Hubungan antara Shalat dan Melihat Wajah Allah Ta’ala

Melihat wajah Allah: nikmat terbesar penduduk surga

Nikmat dan karunia terbesar bagi penduduk surga adalah ketika mereka bisa melihat wajah Allah Ta’ala.
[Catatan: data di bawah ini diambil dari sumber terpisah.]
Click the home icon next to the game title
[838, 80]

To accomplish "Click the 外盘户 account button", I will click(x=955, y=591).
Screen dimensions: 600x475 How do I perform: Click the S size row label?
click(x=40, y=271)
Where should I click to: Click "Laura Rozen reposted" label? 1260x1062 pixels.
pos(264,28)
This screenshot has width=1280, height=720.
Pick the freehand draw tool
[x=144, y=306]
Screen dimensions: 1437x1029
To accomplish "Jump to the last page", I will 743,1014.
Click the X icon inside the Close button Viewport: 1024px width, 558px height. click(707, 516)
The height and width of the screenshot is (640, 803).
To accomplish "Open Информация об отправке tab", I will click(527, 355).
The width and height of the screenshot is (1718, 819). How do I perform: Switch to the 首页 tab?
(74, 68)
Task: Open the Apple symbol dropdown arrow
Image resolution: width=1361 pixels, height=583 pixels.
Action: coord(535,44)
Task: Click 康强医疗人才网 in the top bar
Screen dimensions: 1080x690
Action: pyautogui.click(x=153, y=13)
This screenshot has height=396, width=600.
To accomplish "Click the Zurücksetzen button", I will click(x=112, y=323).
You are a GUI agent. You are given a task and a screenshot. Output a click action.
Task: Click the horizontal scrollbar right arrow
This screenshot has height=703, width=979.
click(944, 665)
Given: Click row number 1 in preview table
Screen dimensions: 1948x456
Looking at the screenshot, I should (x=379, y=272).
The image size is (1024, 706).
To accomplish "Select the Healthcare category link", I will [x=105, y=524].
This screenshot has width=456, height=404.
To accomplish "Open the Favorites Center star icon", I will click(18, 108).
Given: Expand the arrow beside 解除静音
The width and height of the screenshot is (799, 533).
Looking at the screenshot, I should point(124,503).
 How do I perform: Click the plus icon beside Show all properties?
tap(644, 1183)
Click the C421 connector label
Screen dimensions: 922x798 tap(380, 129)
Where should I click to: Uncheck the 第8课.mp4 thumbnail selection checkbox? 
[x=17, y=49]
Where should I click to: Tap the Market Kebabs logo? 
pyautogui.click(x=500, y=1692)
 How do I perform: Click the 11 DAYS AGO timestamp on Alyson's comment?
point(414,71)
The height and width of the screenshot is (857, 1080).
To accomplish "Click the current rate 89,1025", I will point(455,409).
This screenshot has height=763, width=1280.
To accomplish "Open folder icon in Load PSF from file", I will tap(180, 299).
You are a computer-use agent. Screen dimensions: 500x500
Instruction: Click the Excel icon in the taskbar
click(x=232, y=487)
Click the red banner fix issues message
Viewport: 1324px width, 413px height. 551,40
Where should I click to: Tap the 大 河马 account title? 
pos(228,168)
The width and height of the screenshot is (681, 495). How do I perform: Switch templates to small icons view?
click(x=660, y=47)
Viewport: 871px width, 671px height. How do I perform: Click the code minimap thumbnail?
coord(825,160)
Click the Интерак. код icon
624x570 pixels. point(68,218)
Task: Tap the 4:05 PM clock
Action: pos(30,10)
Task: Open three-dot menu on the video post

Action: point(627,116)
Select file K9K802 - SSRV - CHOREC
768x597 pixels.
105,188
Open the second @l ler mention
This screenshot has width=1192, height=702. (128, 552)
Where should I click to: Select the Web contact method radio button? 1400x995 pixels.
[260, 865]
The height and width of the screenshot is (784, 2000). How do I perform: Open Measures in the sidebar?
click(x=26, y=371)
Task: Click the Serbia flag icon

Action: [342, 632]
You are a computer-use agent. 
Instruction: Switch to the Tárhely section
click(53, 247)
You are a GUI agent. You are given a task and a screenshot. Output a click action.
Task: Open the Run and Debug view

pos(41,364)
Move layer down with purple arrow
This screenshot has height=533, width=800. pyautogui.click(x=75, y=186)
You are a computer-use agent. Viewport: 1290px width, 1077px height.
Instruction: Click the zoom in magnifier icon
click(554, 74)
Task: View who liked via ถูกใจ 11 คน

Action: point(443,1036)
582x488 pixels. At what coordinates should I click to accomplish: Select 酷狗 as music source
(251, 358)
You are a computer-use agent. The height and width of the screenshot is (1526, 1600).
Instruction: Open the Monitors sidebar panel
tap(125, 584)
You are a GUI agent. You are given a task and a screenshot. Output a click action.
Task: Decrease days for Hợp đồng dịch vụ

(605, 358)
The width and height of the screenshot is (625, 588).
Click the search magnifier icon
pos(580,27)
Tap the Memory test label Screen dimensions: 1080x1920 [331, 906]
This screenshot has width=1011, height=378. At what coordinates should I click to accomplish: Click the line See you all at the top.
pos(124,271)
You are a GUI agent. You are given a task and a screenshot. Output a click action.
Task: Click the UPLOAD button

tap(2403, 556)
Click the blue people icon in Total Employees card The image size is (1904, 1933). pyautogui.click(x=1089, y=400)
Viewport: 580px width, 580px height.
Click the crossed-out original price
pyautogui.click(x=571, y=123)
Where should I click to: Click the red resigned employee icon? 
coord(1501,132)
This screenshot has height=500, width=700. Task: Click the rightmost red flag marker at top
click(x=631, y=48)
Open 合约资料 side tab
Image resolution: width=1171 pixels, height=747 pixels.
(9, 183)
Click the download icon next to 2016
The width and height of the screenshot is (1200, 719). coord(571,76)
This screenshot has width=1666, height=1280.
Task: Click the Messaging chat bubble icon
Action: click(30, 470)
Inilah nikmat terbesar yang akan dirasakan oleh penduduk surga di akhirat kelak, melebihi nikmat surga lainnya. 

Dari sahabat Shuhaib radhiyallahu ‘anhu, Nabi shallallahu ‘alaihi wa sallam bersabda,

إِذَا دَخَلَ أَهْلُ الْجَنَّةِ الْجَنَّةَ، قَالَ: يَقُولُ اللهُ تَبَارَكَ وَتَعَالَى: تُرِيدُونَ شَيْئًا أَزِيدُكُمْ؟ فَيَقُولُونَ: أَلَمْ تُبَيِّضْ وُجُوهَنَا؟ أَلَمْ تُدْخِلْنَا الْجَنَّةَ، وَتُنَجِّنَا مِنَ النَّارِ؟ قَالَ: فَيَكْشِفُ الْحِجَابَ، فَمَا أُعْطُوا شَيْئًا أَحَبَّ إِلَيْهِمْ مِنَ النَّظَرِ إِلَى رَبِّهِمْ عَزَّ وَجَلَّ

“Apabila penduduk surga telah masuk ke surga, maka Allah berfirman, “Apakah kalian ingin sesuatu yang perlu Aku tambahkan kepada kalian?”

Mereka (penduduk surga) menjawab, “Bukankah Engkau telah membuat wajah-wajah kami putih? Bukankah Engkau telah memasukkan kami ke dalam surga dan menyelamatkan kami dari neraka?” 

Beliau shallallahu ‘alaihi wa sallam bersabda, “Lalu Allah membukakan hijab pembatas, lalu tidak ada satu pun yang dianugerahkan kepada mereka yang lebih dicintai daripada anugerah (dapat) memandang Rabb mereka.” (HR. Muslim no. 181) 

Hubungan antara shalat dan melihat wajah Allah Ta’ala

Terdapat hubungan antara shalat dan melihat wajah Allah Ta’ala. Jika selama di dunia seseorang itu memperhatikan dan menjaga shalat, maka tentu dia layak untuk melihat wajah Allah Ta’ala. Sebaliknya, jika selama di dunia dia menyia-nyiakan shalat, maka tentu dia layak untuk terhalang dari melihat wajah Allah Ta’ala.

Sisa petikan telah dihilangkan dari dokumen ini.